Stated goal A: Copy the passage on the fraud claim below word for word, starting at "A federal issue is not necessary" and ending at "Supp. 2d at 526.".
Stated goal B: According to the passage on the fraud claim below, why is a federal issue not necessarily raised in Friends's fraud by nondisclosure claim? Answer in one to three sentences.
Stated goal C: Continue the passage on the fraud claim below, picking up after its final sentence.

Source:
-- BEGIN --

A federal issue is not necessary to resolve Friends’s fraud claim. Friends alleges Right On committed fraud by nondisclosure because it failed to provide pre-sale disclosures required under Texas and federal law. Doc. 1-5, Pet., § II, ¶ 42. But Friends could succeed on its claim solely by showing that Right On failed to make disclosures required by the TBOA. See id. § II, ¶¶ 34, 42. Accordingly, a federal issue is not necessarily raised in Friends’s fraud by nondisclosure claim. See Goffney, 897 F. Supp. 2d at 526.

-- END --

Dataset rows:
-- BEGIN --

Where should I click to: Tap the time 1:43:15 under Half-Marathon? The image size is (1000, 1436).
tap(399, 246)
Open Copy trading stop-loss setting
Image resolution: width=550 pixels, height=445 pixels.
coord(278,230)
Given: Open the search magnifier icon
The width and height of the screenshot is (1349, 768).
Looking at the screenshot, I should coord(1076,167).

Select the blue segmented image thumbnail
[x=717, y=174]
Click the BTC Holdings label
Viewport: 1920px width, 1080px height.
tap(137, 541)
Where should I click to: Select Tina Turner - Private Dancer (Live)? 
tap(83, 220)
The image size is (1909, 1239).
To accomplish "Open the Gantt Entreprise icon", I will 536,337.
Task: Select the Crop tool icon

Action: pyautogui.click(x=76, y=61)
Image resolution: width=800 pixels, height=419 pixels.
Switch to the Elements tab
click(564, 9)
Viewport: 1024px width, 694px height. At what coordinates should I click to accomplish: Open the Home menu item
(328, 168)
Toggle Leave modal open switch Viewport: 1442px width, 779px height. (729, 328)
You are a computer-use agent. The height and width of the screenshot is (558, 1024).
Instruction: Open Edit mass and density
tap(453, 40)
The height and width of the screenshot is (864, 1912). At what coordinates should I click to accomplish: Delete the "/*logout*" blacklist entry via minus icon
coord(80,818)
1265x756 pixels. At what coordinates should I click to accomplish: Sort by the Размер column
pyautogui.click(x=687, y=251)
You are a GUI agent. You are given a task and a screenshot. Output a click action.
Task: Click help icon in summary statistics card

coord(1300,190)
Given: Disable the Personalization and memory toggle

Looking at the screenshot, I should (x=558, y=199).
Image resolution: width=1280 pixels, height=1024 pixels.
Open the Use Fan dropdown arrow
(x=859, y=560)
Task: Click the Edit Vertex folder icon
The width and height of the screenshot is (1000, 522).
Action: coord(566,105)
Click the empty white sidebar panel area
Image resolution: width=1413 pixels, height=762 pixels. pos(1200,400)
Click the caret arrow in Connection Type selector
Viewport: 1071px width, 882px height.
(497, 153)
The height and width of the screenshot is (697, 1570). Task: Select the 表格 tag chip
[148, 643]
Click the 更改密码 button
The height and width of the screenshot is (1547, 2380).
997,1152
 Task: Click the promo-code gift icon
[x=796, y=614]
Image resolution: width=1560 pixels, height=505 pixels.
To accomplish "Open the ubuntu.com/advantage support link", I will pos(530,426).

-- END --

Exercise result A:
A federal issue is not necessary to resolve Friends’s fraud claim. Friends alleges Right On committed fraud by nondisclosure because it failed to provide pre-sale disclosures required under Texas and federal law. Doc. 1-5, Pet., § II, ¶ 42. But Friends could succeed on its claim solely by showing that Right On failed to make disclosures required by the TBOA. See id. § II, ¶¶ 34, 42. Accordingly, a federal issue is not necessarily raised in Friends’s fraud by nondisclosure claim. See Goffney, 897 F. Supp. 2d at 526.

Exercise result B: Friends could win its fraud by nondisclosure claim solely by showing that Right On failed to make the disclosures required by the TBOA. Because the claim can succeed on that state-law basis alone, a federal issue is not necessary to resolve it.

Exercise result C:
Right On argues that Friends’s fraud claim necessarily raises a federal issue because it alleges Right On failed to comply with the FTC Franchise Rule. Doc. 8, Def.’s Br., 5–6. Doc. 9, Def.’s Resp., 4–5. But Right On concedes that the FTC Franchise Rule does not provide a cause of action. Doc. 8, Def.’s Br., 10. Right On contends that Friends’s claims nevertheless necessarily raise a federal issue because a court must determine “whether Friends can privately enforce the FTC Franchise Rule through state law claims.” Id. at 3; see also Doc. 9, Def.’s Resp., 5. But a court could determine that Right On did not make required disclosures under the TBOA by interpreting the TBOA’s terms.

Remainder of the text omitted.